--- Fonte ---
◇ ◇ ◇ ◇

Accanto alla più celebre produzione in dialetto santarcangiolese, Tonino Guerra (Santarcangelo, Forlì, 1920) ha creato qualche poesia in lingua, inclusa quella dal titolo Mio padre di recente composizione (1998). In un’unica strofa di undici versi, per lo più imparisillabi e di lunghezza superiore al settenario, l’autore fornisce un efficace ritratto della figura genitoriale: la capacità di sintesi e l’asciuttezza stilistica, già presenti in tanti suoi schizzi di personaggi popolari, scandiscono in modo incisivo le azioni abitudinarie di un’intera esistenza.


Mio padre vendeva frutta e carbone
e intanto accarezzava
un gatto che si chiamava Baruloun.
Se camminava guardava in terra
per vedere se c’era qualcosa da prender su:
un chiodo arrugginito o un laccio per le scarpe
e andava a letto col cappello in testa.

◇ ◇ ◇ ◇

--- Consegna A ---
Riporta parola per parola il testo sulla poesia Mio padre di Tonino Guerra da "Accanto alla più" a "cappello in testa.".

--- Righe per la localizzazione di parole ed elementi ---
◇ ◇ ◇ ◇

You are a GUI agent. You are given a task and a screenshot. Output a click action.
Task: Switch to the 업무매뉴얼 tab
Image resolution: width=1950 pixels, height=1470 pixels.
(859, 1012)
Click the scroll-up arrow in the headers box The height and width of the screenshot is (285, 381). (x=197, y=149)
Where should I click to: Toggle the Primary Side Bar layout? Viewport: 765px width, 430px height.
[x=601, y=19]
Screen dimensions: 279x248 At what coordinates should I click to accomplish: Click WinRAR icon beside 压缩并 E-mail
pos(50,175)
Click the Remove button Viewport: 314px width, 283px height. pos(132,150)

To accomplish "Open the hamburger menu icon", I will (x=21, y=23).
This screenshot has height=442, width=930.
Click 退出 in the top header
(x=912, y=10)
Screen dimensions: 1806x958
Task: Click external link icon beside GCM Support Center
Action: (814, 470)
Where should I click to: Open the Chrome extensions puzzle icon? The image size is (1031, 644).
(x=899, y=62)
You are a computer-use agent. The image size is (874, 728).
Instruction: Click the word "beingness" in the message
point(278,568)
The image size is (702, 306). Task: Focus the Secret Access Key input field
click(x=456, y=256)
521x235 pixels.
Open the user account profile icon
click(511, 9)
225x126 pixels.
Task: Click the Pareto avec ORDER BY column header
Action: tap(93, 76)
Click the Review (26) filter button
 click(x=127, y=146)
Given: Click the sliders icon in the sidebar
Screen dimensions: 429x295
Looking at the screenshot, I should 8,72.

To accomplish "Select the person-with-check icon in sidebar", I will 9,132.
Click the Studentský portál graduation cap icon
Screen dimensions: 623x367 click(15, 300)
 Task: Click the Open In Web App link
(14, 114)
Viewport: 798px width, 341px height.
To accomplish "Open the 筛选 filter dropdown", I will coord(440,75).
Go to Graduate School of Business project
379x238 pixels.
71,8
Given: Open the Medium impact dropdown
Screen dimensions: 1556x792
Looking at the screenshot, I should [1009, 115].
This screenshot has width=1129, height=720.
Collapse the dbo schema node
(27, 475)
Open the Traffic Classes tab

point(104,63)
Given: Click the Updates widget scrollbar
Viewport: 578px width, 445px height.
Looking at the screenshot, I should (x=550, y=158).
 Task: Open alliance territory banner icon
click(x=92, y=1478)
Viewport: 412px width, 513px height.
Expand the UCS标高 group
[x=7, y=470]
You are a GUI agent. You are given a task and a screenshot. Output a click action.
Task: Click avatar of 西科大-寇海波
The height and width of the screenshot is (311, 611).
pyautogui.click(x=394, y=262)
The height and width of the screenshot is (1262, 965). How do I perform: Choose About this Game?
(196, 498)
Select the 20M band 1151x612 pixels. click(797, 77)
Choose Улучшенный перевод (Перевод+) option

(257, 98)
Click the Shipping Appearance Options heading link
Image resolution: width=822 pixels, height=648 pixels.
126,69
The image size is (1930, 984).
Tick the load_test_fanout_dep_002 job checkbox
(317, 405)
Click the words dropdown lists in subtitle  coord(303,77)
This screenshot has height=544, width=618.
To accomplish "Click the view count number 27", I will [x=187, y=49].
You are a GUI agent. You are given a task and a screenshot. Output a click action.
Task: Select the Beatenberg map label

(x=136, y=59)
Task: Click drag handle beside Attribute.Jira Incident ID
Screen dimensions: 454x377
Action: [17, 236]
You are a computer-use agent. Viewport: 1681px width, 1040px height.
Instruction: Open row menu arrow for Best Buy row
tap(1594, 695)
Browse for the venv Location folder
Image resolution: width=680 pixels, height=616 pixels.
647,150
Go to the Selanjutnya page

◇ ◇ ◇ ◇

--- Consegna B ---
Tra le righe da elaborare, prendi quelle dalla riga con "Where should I click to: Toggle" alla riga con "click(x=127, y=146)", estremi compresi. Sostituisci "Viewport" con "Visible area", lascia tutto il resto invariato e restituisci soltanto queste righe.

--- Risposta attesa A ---
Accanto alla più celebre produzione in dialetto santarcangiolese, Tonino Guerra (Santarcangelo, Forlì, 1920) ha creato qualche poesia in lingua, inclusa quella dal titolo Mio padre di recente composizione (1998). In un’unica strofa di undici versi, per lo più imparisillabi e di lunghezza superiore al settenario, l’autore fornisce un efficace ritratto della figura genitoriale: la capacità di sintesi e l’asciuttezza stilistica, già presenti in tanti suoi schizzi di personaggi popolari, scandiscono in modo incisivo le azioni abitudinarie di un’intera esistenza.


Mio padre vendeva frutta e carbone
e intanto accarezzava
un gatto che si chiamava Baruloun.
Se camminava guardava in terra
per vedere se c’era qualcosa da prender su:
un chiodo arrugginito o un laccio per le scarpe
e andava a letto col cappello in testa.

--- Risposta attesa B ---
Where should I click to: Toggle the Primary Side Bar layout? Visible area: 765px width, 430px height.
[x=601, y=19]
Screen dimensions: 279x248 At what coordinates should I click to accomplish: Click WinRAR icon beside 压缩并 E-mail
pos(50,175)
Click the Remove button Visible area: 314px width, 283px height. pos(132,150)

To accomplish "Open the hamburger menu icon", I will (x=21, y=23).
This screenshot has height=442, width=930.
Click 退出 in the top header
(x=912, y=10)
Screen dimensions: 1806x958
Task: Click external link icon beside GCM Support Center
Action: (814, 470)
Where should I click to: Open the Chrome extensions puzzle icon? The image size is (1031, 644).
(x=899, y=62)
You are a computer-use agent. The image size is (874, 728).
Instruction: Click the word "beingness" in the message
point(278,568)
The image size is (702, 306). Task: Focus the Secret Access Key input field
click(x=456, y=256)
521x235 pixels.
Open the user account profile icon
click(511, 9)
225x126 pixels.
Task: Click the Pareto avec ORDER BY column header
Action: tap(93, 76)
Click the Review (26) filter button
 click(x=127, y=146)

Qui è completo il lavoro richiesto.